SET PROBLEM A:
Duplicate the stretch from "They found that" through "support for grading." in the passage on how teaching assistants grade.

PROVIDED PASSAGE:
They found that domestic GTAs graded significantly more stringently on writing assignments, potentially paying more attention to grammar, whereas the international teaching assistants might have focused more on critiquing content. This resulted in significantly higher grades for the students graded by an ITA (scores in the high 80s to low 90s when graded by ITAs compared with the mid-80s from domestic GTAs).
Walsh said this and other observations suggest more time during early course planning meetings should be centered on grading technique and establishing a rubric for all.
Another note from the team was that because ITAs require more time to grade and are limited by their F-1 visas as to how much they can work, consideration should be given to providing additional support for grading.
In fact, in a follow-up survey 70 percent of graduate teaching assistants said they needed more support when grading, which they said would be most welcome from experienced GTAs (100 percent), professors (50 percent) and a training course (25 percent).
“We need to think more about how and why we grade, and examine the rubric well before the graduate student starts grading,” Walsh said.
For example, she said instead of expecting graduate teaching assistants to grade 60 papers in a week, perhaps scaffolding the writing assignments could help so that students submit the papers in parts or chapters.
“That’s hard for anyone to do,” Walsh said. “I can work more than 20 hours a week on grading but ITAs can’t.”

DATA PROVIDED:
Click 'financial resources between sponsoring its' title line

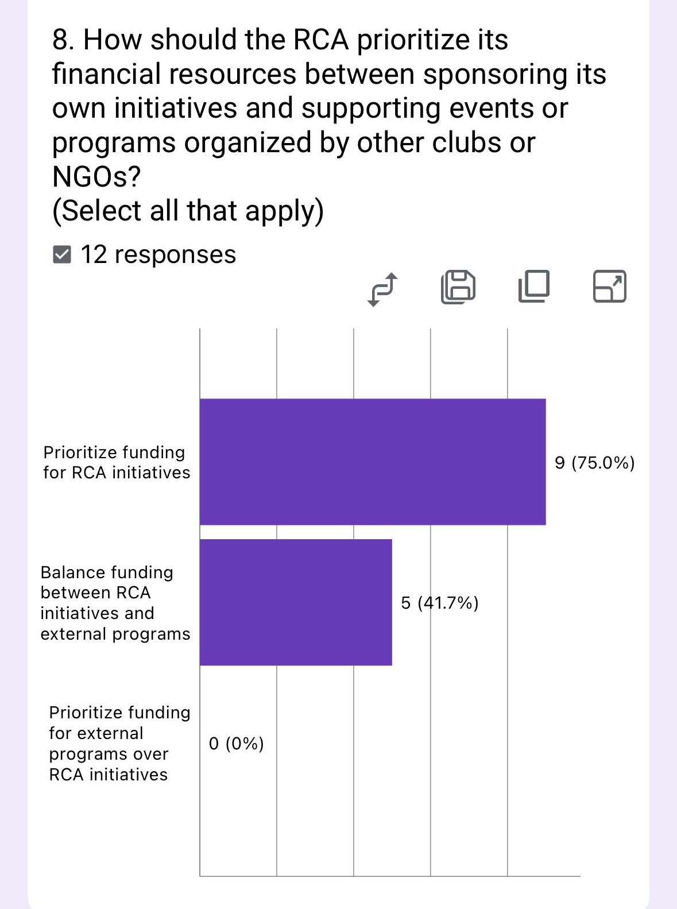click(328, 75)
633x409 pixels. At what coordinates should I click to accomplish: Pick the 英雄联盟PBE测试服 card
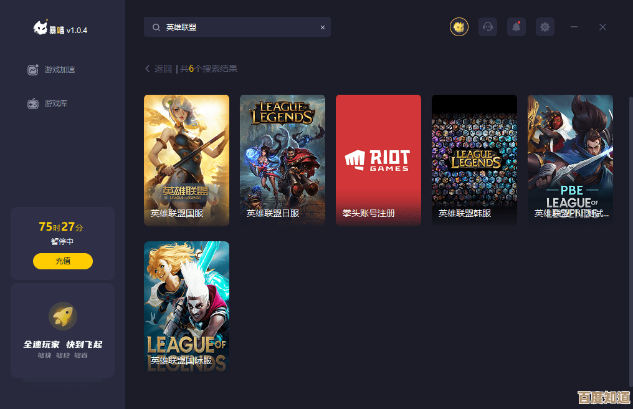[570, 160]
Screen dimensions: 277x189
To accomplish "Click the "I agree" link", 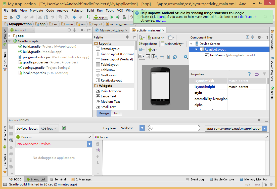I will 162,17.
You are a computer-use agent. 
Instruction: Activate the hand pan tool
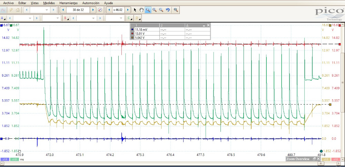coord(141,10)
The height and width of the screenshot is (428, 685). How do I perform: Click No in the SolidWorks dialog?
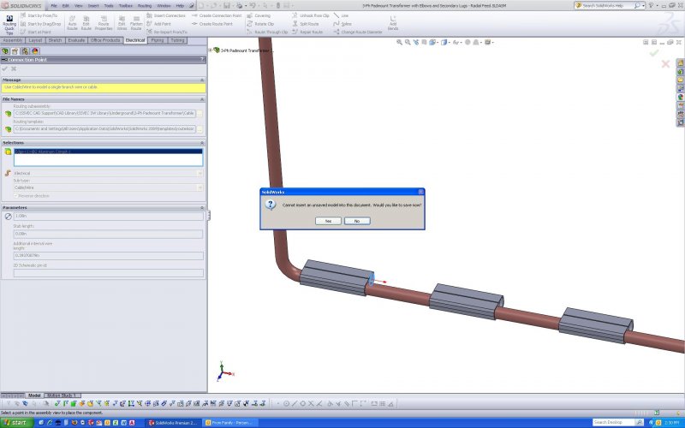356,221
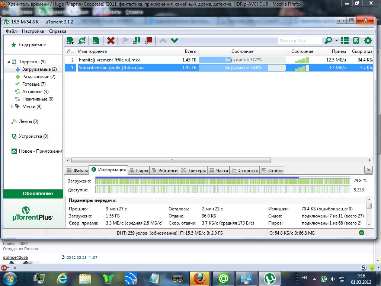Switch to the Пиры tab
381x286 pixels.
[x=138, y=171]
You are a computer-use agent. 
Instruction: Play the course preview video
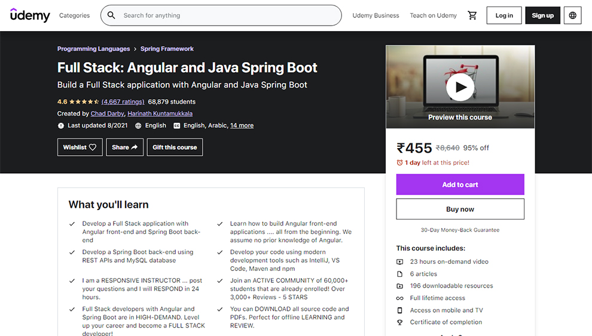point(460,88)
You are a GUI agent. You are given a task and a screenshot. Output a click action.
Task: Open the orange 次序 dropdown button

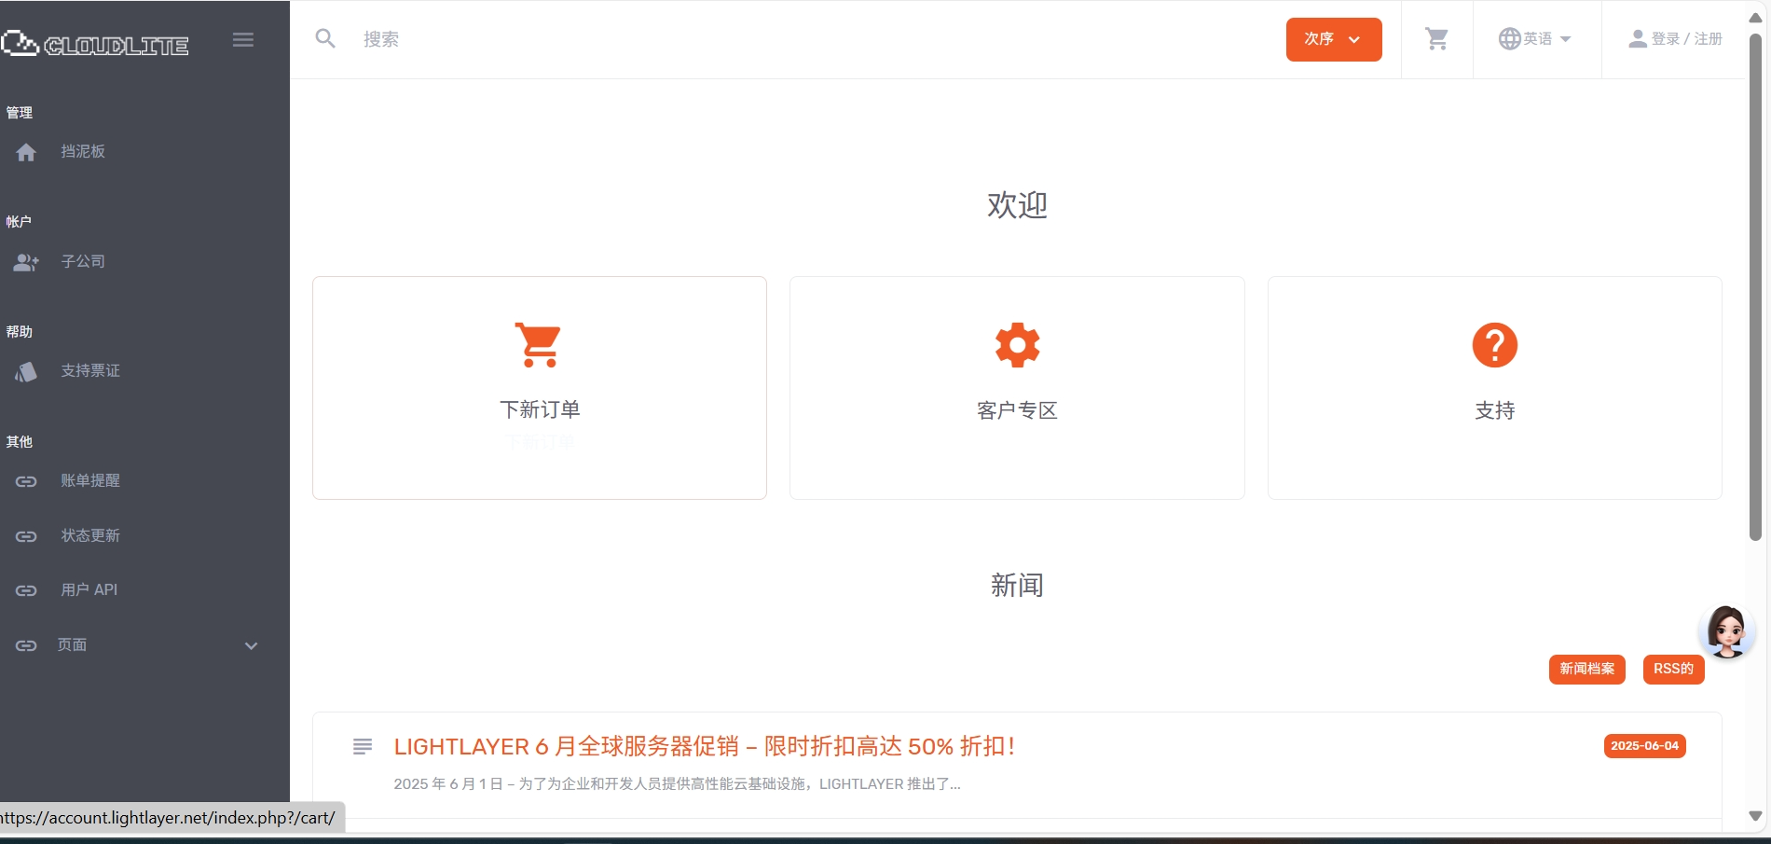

SET PROBLEM B:
Set down the stretch of the records from the line containing "You are a GUI" through the end of the records, word for word, leaving out the pictures.

RIGHT ANSWER A:
They found that domestic GTAs graded significantly more stringently on writing assignments, potentially paying more attention to grammar, whereas the international teaching assistants might have focused more on critiquing content. This resulted in significantly higher grades for the students graded by an ITA (scores in the high 80s to low 90s when graded by ITAs compared with the mid-80s from domestic GTAs).
Walsh said this and other observations suggest more time during early course planning meetings should be centered on grading technique and establishing a rubric for all.
Another note from the team was that because ITAs require more time to grade and are limited by their F-1 visas as to how much they can work, consideration should be given to providing additional support for grading.

RIGHT ANSWER B:
You are a GUI agent. You are given a task and a screenshot. Output a click action.
Task: Open the orange 次序 dropdown button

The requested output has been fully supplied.